■ Given request ■
Copy verbatim the data below from the line containing "Task: Share the main post via upload icon" to the line containing "Looking at the", both lines included. Leave the pictures out of the copy.

■ Dataset records ■
-=-=-

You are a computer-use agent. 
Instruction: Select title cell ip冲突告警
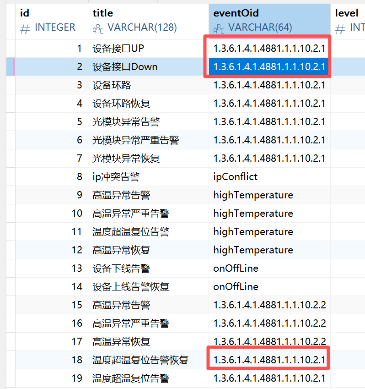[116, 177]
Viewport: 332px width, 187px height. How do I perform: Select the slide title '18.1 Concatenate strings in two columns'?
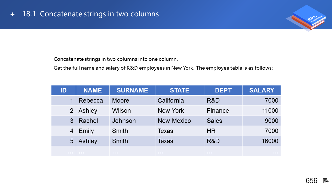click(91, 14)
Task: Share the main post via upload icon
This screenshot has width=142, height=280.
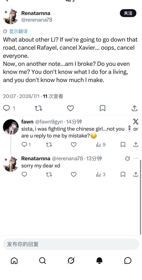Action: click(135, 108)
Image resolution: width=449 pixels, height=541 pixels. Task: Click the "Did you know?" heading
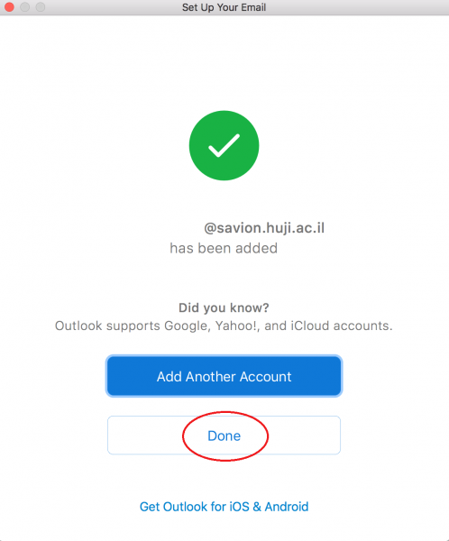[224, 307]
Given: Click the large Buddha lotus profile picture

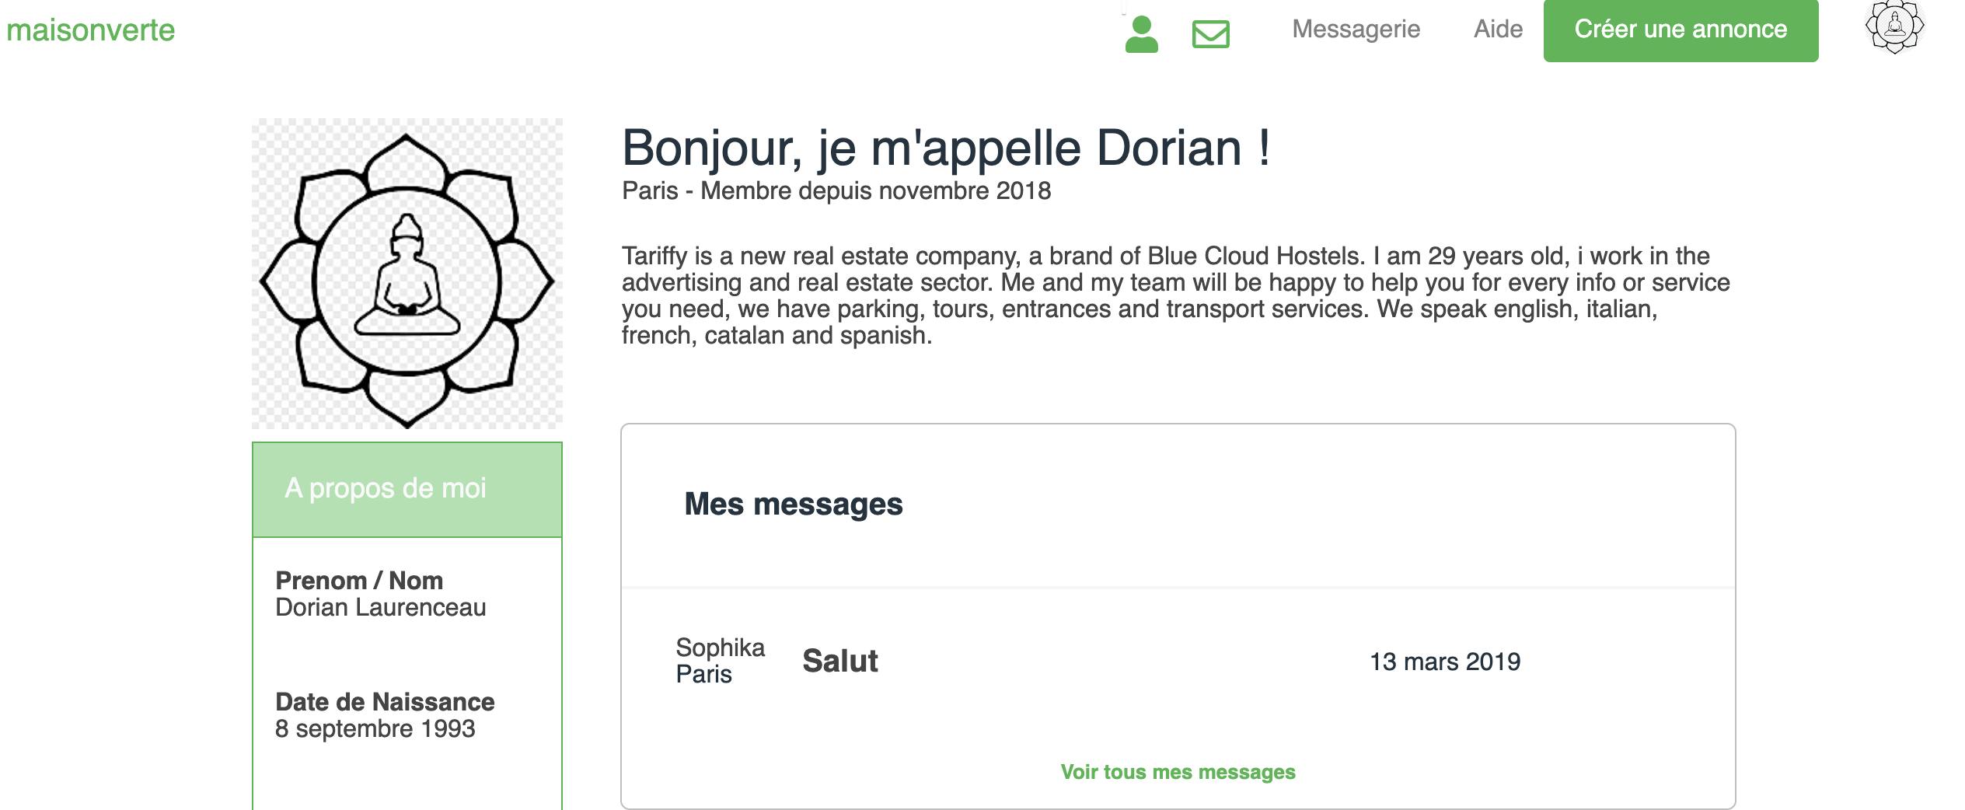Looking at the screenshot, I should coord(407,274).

-=-=-

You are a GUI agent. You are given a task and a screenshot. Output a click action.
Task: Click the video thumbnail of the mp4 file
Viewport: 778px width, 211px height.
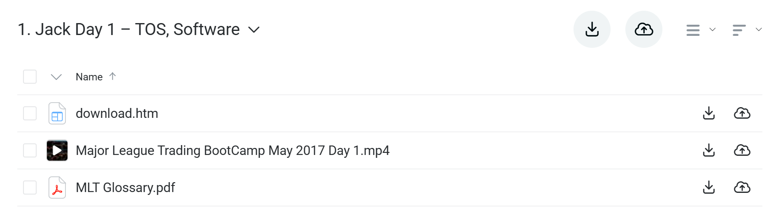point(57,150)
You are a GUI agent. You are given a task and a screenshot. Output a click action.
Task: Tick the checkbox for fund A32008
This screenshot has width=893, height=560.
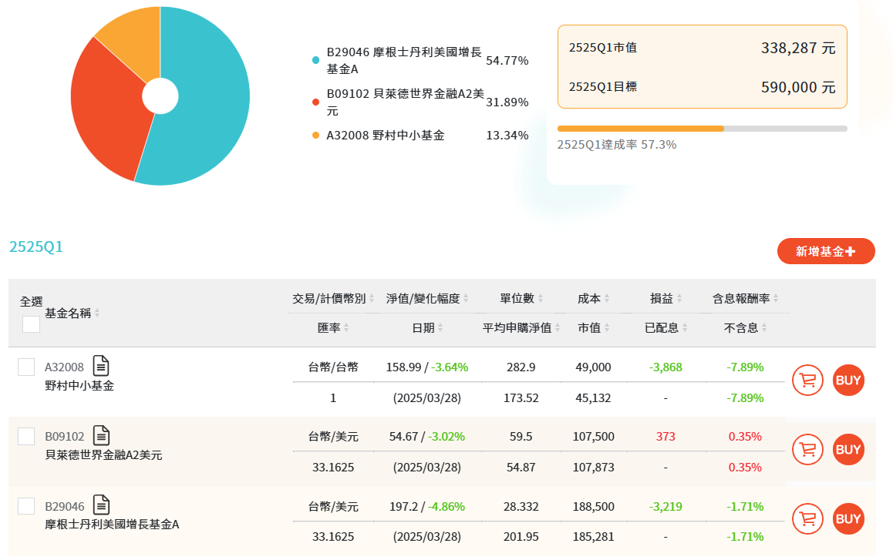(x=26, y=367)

-=-=-

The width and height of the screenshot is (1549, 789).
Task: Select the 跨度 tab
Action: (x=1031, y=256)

-=-=-

■ Reply to the exercise ■
Task: Share the main post via upload icon
This screenshot has width=142, height=280.
Action: click(135, 108)
Image resolution: width=449 pixels, height=541 pixels. Task: Click the "Did you know?" heading
[224, 307]
Given: Click the large Buddha lotus profile picture

Looking at the screenshot, I should coord(407,274).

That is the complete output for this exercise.